**Exercise instructions:**
For each line of the data below that contains "Components", return that line.

**Dataset records:**
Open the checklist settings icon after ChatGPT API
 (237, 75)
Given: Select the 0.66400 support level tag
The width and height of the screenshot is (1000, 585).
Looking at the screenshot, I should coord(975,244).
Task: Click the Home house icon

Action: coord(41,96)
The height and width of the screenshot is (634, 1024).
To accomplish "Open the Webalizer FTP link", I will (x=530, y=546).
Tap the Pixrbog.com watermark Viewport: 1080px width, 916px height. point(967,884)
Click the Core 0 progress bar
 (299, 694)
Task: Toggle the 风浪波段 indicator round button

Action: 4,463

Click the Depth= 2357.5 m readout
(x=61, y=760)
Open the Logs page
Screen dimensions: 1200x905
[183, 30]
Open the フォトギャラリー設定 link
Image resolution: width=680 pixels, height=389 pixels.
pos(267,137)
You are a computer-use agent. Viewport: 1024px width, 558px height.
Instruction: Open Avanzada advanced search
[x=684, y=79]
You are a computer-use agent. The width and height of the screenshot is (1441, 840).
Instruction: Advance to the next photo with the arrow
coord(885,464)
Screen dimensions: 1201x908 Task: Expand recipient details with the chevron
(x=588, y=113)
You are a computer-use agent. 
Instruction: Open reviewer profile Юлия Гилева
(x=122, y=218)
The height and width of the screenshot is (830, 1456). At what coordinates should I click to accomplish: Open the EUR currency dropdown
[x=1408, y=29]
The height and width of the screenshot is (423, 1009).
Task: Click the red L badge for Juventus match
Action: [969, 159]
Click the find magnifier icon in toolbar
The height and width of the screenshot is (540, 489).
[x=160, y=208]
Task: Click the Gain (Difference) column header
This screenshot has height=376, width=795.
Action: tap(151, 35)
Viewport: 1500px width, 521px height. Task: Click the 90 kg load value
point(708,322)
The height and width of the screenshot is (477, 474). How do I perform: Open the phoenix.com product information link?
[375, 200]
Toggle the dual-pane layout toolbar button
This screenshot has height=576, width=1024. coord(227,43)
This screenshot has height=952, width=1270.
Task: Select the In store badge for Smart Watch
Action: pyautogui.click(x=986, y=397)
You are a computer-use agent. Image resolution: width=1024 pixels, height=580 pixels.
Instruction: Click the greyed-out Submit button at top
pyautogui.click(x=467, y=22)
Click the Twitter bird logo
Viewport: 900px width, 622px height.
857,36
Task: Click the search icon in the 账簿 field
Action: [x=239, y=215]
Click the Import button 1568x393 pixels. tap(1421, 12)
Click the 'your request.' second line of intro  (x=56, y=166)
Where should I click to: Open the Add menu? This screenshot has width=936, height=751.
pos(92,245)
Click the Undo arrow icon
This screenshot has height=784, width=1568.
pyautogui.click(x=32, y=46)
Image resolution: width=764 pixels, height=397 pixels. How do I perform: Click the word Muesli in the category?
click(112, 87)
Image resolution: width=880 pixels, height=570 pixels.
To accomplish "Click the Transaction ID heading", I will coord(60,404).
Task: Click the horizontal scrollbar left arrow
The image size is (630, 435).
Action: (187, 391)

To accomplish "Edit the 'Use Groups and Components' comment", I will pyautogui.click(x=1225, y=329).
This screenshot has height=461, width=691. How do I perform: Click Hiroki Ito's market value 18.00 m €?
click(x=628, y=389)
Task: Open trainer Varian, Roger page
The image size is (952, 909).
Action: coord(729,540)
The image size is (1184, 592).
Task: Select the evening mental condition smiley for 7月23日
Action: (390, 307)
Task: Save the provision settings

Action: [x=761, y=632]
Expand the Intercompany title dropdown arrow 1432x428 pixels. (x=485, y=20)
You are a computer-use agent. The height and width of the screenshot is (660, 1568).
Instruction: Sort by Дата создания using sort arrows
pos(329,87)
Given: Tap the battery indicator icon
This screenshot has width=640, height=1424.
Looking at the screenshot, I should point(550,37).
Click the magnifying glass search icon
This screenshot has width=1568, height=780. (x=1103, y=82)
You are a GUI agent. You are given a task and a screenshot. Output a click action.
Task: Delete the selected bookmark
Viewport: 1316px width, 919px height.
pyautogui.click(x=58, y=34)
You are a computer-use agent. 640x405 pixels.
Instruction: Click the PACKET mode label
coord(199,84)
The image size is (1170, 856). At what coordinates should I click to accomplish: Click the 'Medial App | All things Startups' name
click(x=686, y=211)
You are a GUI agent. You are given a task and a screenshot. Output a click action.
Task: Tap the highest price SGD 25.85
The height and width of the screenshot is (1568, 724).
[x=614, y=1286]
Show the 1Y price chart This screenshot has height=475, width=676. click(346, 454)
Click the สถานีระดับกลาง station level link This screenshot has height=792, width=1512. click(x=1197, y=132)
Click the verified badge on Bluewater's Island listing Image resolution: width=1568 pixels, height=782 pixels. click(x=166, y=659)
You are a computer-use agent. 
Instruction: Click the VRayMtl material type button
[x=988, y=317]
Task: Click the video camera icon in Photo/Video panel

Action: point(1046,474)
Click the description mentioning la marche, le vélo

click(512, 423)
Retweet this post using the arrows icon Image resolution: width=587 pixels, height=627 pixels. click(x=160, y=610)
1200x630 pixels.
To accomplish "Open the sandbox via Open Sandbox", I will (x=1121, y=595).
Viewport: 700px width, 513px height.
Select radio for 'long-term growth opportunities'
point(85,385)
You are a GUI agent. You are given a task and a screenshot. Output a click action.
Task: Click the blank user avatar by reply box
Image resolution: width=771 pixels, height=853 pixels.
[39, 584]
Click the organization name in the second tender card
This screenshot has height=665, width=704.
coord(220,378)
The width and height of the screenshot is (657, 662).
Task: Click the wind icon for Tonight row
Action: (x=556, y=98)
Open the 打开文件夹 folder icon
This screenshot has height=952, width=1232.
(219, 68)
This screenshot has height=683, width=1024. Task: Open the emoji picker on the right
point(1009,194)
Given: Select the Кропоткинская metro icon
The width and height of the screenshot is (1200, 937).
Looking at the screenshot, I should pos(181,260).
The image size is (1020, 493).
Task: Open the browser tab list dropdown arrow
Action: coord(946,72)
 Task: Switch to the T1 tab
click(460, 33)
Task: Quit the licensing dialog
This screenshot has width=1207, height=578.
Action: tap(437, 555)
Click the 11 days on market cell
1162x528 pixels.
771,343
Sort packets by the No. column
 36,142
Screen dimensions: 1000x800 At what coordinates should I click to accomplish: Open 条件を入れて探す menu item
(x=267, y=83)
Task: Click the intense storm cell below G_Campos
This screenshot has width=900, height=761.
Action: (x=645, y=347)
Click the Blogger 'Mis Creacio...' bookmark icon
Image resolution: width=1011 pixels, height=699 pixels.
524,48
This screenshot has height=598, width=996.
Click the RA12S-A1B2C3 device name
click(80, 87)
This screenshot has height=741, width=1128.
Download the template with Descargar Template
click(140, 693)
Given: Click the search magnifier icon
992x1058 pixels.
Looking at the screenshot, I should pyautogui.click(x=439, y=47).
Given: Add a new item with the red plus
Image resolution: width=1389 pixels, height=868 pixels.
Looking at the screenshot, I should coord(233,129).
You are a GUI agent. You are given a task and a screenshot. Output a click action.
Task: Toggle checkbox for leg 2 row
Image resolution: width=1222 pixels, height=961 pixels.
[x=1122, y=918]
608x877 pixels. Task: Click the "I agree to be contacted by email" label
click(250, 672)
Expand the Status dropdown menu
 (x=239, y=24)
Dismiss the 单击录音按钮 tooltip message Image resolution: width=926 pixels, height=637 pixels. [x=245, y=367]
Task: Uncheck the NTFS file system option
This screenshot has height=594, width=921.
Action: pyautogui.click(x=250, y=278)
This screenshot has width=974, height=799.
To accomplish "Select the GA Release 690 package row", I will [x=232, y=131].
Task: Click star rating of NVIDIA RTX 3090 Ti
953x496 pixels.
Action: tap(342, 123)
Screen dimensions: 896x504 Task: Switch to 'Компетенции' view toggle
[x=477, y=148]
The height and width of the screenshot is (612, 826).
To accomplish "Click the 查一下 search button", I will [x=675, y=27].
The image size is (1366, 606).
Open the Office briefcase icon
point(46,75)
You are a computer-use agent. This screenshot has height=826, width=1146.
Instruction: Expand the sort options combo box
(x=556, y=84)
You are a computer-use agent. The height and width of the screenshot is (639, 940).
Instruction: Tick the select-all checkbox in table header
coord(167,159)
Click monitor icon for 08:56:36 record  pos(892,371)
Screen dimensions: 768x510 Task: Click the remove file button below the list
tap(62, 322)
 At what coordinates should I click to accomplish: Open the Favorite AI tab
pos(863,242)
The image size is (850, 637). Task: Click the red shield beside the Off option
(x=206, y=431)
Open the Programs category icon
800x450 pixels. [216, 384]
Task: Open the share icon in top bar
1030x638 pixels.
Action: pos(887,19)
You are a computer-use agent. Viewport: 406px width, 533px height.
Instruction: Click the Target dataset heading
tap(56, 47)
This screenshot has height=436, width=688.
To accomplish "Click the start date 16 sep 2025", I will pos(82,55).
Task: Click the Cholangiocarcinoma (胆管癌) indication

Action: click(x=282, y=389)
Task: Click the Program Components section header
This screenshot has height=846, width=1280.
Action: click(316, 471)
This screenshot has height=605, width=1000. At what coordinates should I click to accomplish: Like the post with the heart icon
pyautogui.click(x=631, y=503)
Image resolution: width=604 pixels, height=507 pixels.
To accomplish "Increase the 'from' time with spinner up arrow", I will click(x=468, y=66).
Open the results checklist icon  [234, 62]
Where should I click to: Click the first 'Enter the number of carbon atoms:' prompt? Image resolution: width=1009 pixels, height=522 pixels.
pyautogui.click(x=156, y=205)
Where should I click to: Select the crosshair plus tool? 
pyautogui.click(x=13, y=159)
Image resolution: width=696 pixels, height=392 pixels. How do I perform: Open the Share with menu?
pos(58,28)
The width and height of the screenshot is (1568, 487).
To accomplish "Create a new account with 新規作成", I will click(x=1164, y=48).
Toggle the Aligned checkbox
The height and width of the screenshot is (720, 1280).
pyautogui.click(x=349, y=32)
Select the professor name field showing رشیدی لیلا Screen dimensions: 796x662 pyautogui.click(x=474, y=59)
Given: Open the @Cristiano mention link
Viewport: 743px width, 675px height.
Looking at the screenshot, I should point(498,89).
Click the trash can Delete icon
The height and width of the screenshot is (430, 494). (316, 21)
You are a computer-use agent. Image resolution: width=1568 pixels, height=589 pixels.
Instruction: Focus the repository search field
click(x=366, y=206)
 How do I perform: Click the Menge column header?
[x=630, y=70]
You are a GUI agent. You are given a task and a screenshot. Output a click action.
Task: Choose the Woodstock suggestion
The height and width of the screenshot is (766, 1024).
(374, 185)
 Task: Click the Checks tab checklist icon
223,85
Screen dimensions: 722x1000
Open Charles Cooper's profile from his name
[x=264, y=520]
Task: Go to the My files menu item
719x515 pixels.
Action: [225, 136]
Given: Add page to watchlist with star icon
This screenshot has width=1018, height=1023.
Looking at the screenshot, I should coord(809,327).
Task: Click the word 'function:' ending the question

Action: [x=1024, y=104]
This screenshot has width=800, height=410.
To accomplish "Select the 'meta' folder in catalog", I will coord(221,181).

**Solved exercise:**
To accomplish "Edit the 'Use Groups and Components' comment", I will pyautogui.click(x=1225, y=329).
Task: Click the Program Components section header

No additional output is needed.